━━━ Records supplied
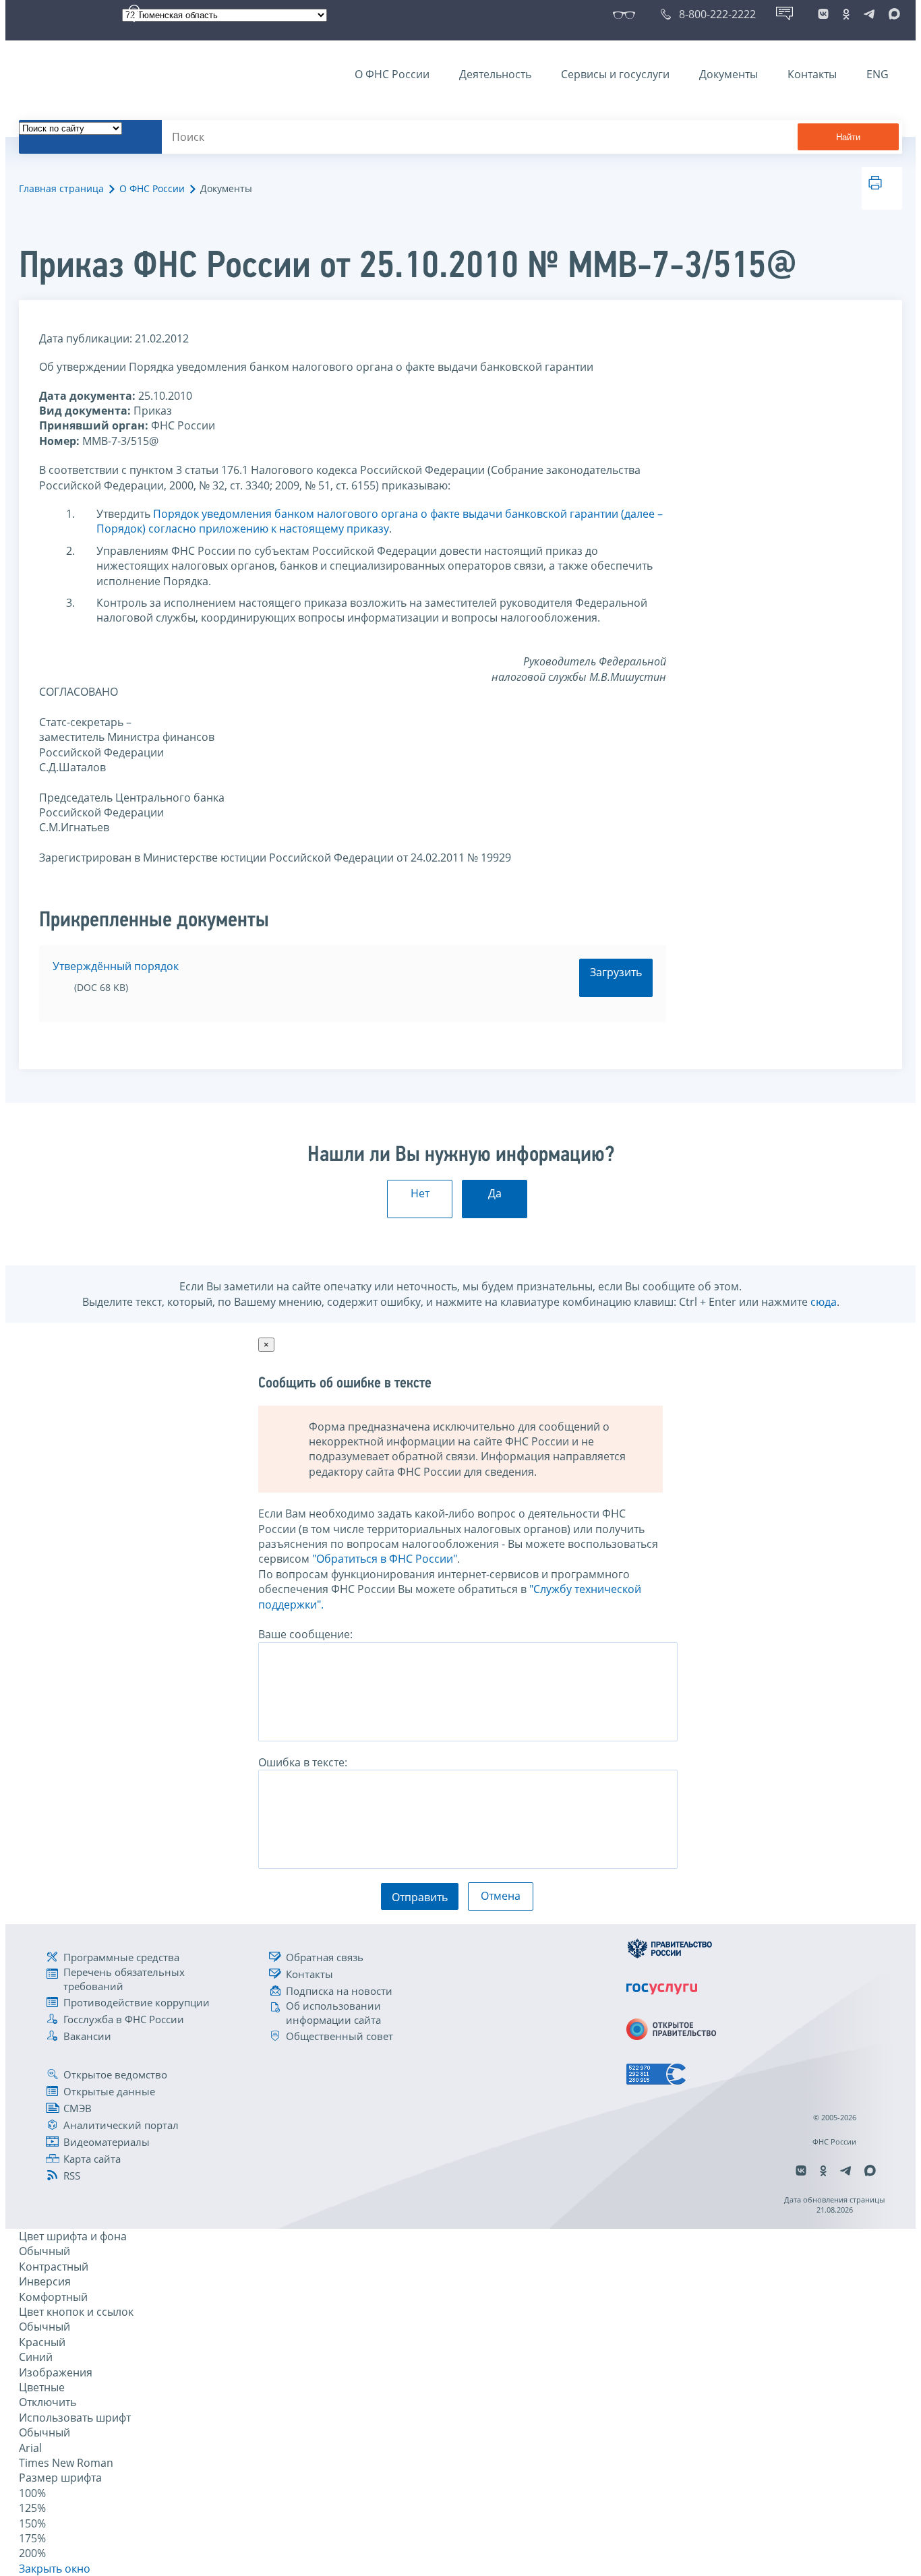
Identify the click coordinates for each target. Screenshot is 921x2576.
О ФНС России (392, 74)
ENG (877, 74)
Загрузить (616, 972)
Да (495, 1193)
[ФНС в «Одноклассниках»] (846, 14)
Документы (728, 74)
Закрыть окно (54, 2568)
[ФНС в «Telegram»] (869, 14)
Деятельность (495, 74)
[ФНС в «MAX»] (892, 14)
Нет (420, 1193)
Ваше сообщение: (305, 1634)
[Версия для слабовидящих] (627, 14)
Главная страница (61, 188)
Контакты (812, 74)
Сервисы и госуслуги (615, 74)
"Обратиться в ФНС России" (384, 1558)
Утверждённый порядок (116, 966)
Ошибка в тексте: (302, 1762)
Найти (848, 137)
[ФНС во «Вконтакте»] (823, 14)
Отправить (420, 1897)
━━━━━━
What you need to do:
The lines sought are those in the data above that include the string "России"; copy each one.

Task response:
О ФНС России (392, 74)
"Обратиться в ФНС России" (384, 1558)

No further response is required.